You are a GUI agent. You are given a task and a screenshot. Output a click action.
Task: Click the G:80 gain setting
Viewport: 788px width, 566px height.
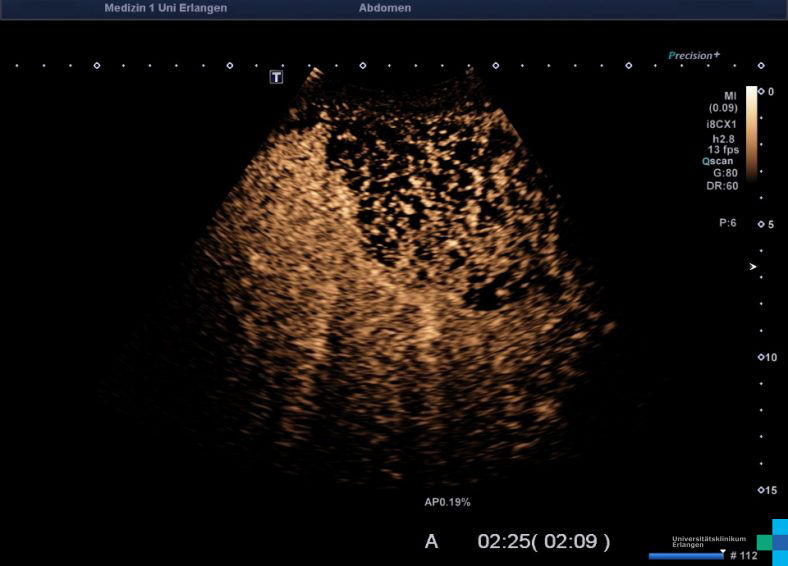click(725, 173)
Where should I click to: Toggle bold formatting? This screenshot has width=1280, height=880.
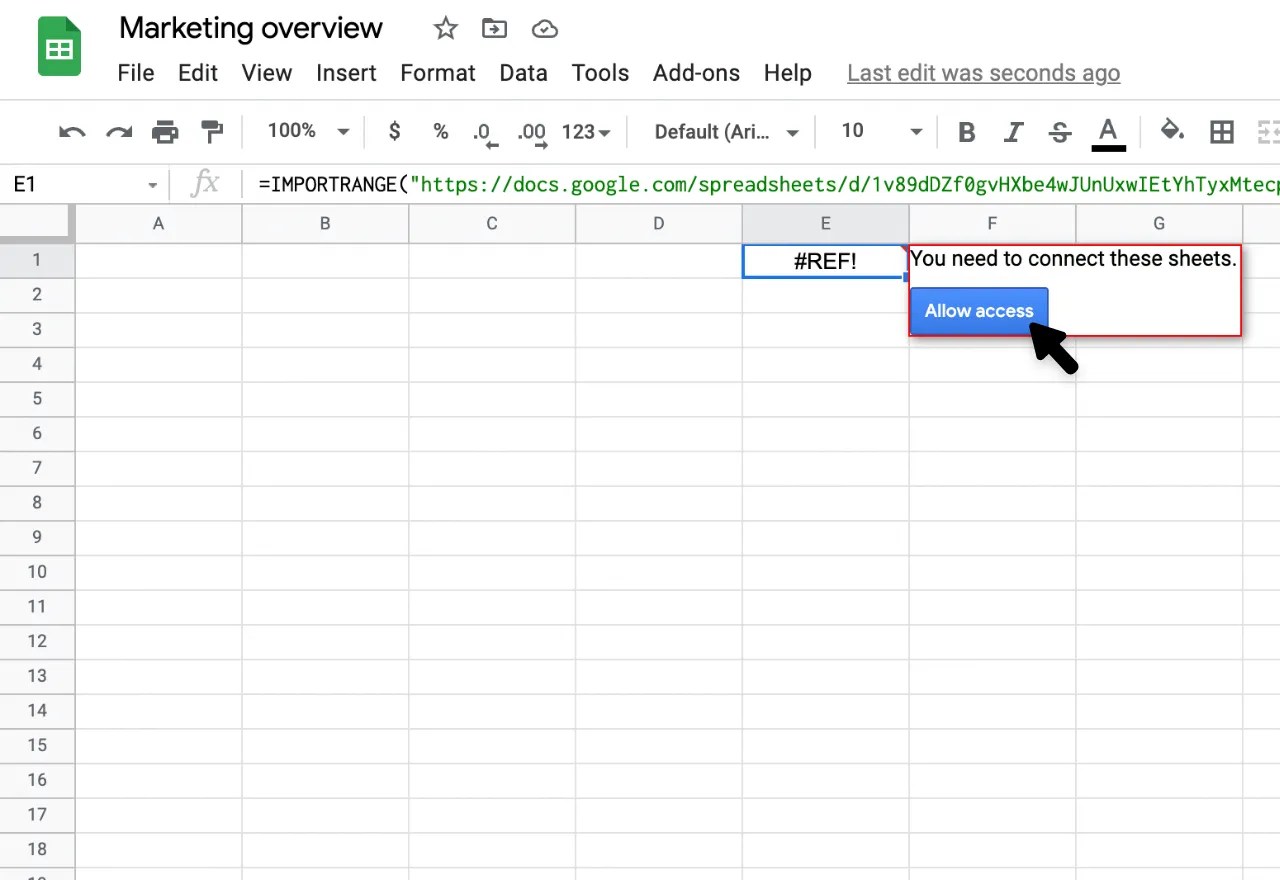tap(966, 131)
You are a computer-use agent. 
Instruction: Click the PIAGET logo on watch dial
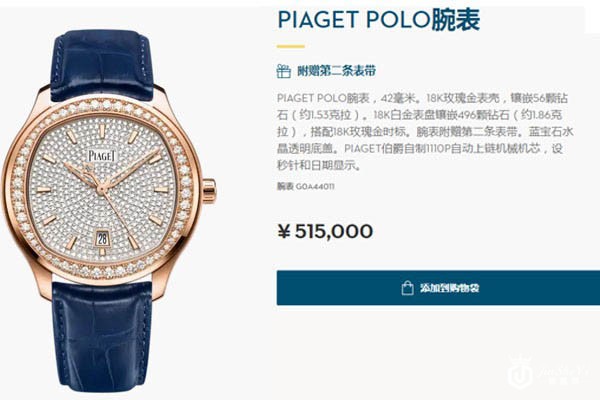[x=102, y=155]
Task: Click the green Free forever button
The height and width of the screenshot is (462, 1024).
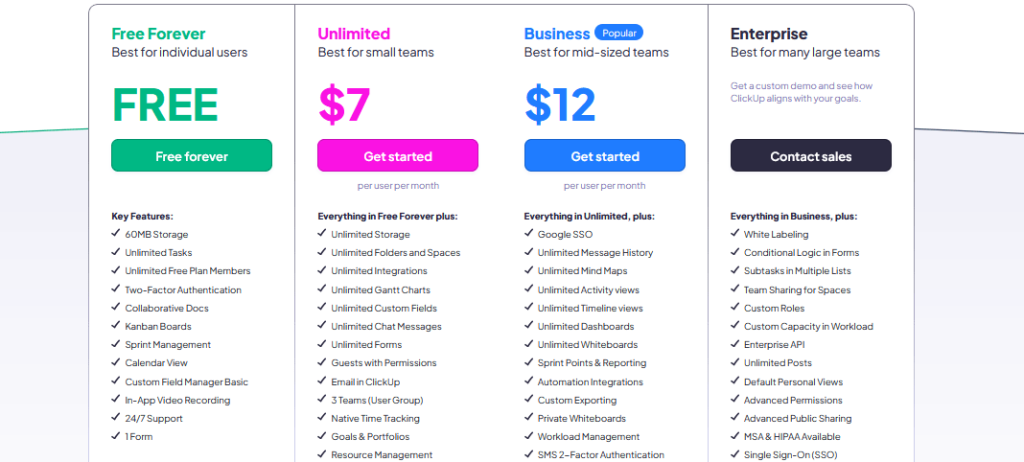Action: coord(191,156)
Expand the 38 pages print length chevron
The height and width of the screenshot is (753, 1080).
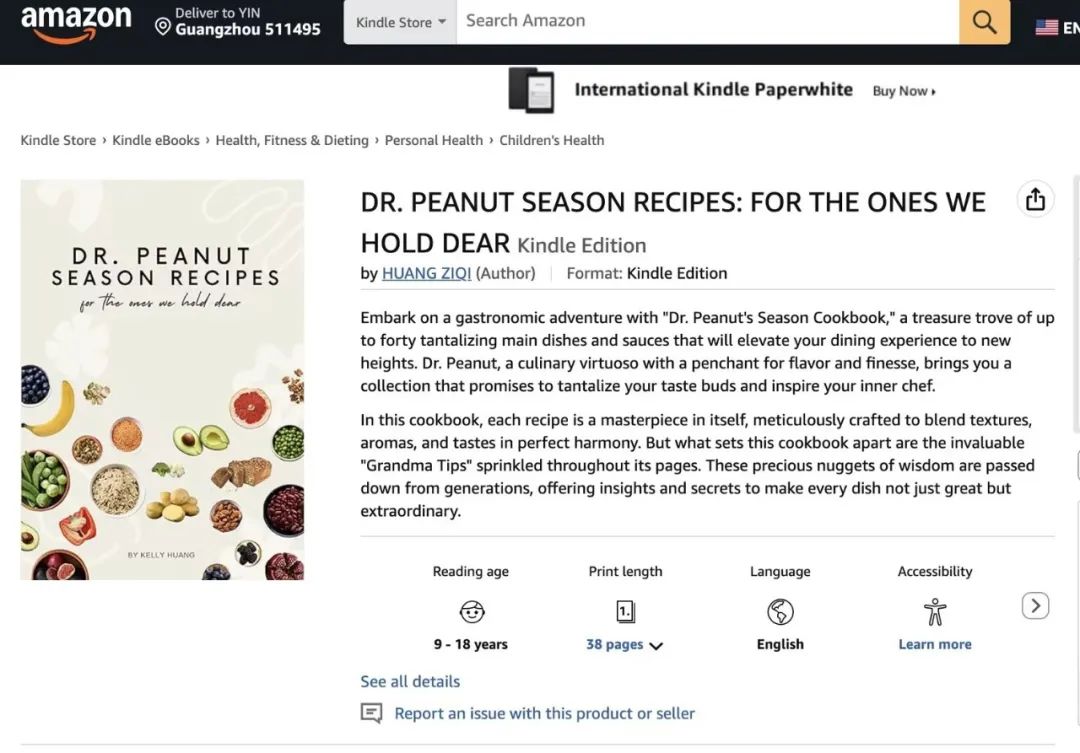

• **Exercise**
In the listing above, how many lines hold the string "agent"? Only the number is to be reported.

• **Your response**
2